Adele, sahabat Celina datang untuk menjemput Celina pulang. Ia sudah menemani Celina selama di rumah sakit dan mengetahui semua cerita dari sahabatnya itu. Dan tentu saja ia tak terima dan berniat menemui Alex, namun Celina mencegahnya dengan alasan sudah menyiapkan rencana besar untuk suaminya itu.
"Ayo!" Seru Celina dengan wajah berbinar. Ia bahkan berdandan dan minta dibelikan pakaian baru kepada Adele sebelum pulang.
"Aku akan pulang ke penthouse," kata Celina pada Adele.
Adele sedikit kebingungan, "Bukankah kau mengatakan sudah menyiapkan rencana untuk Alex? Lalu kenapa tak ingin pulang ke rumah kalian?"
"Aku akan mengurus hal lain sebelum menyelesaikan Alex. Antarkan saja aku, setelah itu kau pulang dan beristirahatlah. Kau sudah lelah menemaniku selama di rumah sakit."
Adele mengangguk pelan, meski ia tak tahu rencana apa yang disusun sahabatnya itu. Namun ia sepenuhnya akan mendukung Celina karena sudah mendengar semua penderitaan yang dialami sahabatnya itu selama pernikahan mereka.
***
Tiba di penthouse, Celina merebahkan diri di sofa. Penthouse yang memang sengaja ia beli untuk melarikan diri ketika sedih kini akan menjadi rumah untuknya pulang. Ia meremas tangannya dengan kuat, tanpa sadar pun air mata menetes. Semua harapannya musnah bersamaan dengan hancurnya perasaan yang selama ini ia simpan.
"Aku tidak akan mengalah lagi, anakku adalah pengorbanan terakhirku untukmu, kini tak ada lagi yang tersisa antara kita selain kebencian dan penyesalan."
Celina mempersiapkan diri untuk kehidupan barunya.

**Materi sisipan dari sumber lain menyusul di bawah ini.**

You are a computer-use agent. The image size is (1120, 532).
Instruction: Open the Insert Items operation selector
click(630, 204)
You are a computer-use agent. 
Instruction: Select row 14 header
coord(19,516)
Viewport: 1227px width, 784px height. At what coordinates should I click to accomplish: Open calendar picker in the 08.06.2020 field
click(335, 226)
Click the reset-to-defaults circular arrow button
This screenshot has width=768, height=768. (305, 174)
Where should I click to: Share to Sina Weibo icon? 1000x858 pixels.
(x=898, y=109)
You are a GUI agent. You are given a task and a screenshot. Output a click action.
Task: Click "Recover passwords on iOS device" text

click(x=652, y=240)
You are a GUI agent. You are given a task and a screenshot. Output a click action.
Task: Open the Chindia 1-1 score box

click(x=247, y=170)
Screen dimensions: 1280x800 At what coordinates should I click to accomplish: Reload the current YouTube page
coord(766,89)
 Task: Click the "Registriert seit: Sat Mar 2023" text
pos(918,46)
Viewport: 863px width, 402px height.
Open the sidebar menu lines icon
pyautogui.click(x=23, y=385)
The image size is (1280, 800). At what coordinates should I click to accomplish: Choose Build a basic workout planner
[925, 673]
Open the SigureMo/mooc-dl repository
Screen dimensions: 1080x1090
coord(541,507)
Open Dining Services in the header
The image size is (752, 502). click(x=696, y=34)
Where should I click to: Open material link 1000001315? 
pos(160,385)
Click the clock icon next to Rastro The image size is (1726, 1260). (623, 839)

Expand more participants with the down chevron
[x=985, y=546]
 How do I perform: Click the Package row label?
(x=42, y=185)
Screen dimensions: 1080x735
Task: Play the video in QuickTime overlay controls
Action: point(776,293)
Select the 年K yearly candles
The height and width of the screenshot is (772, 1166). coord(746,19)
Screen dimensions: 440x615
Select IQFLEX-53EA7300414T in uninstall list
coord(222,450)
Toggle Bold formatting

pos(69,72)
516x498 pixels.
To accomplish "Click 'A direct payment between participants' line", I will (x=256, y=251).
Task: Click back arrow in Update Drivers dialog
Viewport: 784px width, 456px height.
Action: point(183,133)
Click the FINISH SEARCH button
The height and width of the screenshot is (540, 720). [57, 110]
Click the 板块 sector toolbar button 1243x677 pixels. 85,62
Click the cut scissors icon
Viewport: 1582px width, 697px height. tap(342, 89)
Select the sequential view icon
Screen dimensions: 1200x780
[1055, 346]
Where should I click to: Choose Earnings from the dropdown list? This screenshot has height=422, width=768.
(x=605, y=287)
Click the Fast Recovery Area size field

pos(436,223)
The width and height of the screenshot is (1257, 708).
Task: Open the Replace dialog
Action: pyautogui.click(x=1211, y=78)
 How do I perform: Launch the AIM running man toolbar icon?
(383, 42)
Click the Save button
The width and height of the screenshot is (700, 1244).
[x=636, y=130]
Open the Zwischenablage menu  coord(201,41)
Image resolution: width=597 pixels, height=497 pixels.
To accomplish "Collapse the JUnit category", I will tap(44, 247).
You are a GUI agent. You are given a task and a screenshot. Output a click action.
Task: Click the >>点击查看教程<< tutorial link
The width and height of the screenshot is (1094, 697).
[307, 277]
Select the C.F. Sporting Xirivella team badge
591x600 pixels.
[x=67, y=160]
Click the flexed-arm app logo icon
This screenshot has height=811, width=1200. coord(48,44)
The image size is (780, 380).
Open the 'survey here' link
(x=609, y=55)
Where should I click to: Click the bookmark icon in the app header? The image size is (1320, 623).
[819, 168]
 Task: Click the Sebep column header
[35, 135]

Ia berdandan dengan baju lainnya untuk menemui seseorang yang akan menjadi permulaan dari rencananya. Dengan mobil mewah yang sudah lama ia beli, Celina pergi ke suatu tempat.
"Apa Kakek ada?" Tanya Celina pada pelayan rumah keluarga William itu.
"Ketua baru saja tiba, Nona. Mungkin sebaiknya anda menunggu sampai beliau selesai beristirahat."
Celina tak mendengarkan, ia melangkah maju tanpa membiarkan pelayan rumah itu.
Ya, begitulah hidupnya. Posisinya bahkan kalah dibandingkan oleh pelayan rumah, padahal ia memiliki kekayaan dan status resmi di keluarga William.
Krek!!!
Tangan Celina memutar handle pintu dengan kasar, membuat seorang pria tua terkejut melihatnya.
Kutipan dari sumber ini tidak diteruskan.